## Your objective
Edit the data below so that "collateral deposit" becomes "margin deposit", keeping every other line unchanged.

## Data
* * * * * * *

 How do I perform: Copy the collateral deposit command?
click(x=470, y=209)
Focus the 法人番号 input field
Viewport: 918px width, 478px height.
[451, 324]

* * * * * * *

## Worked answer
 How do I perform: Copy the margin deposit command?
click(x=470, y=209)
Focus the 法人番号 input field
Viewport: 918px width, 478px height.
[451, 324]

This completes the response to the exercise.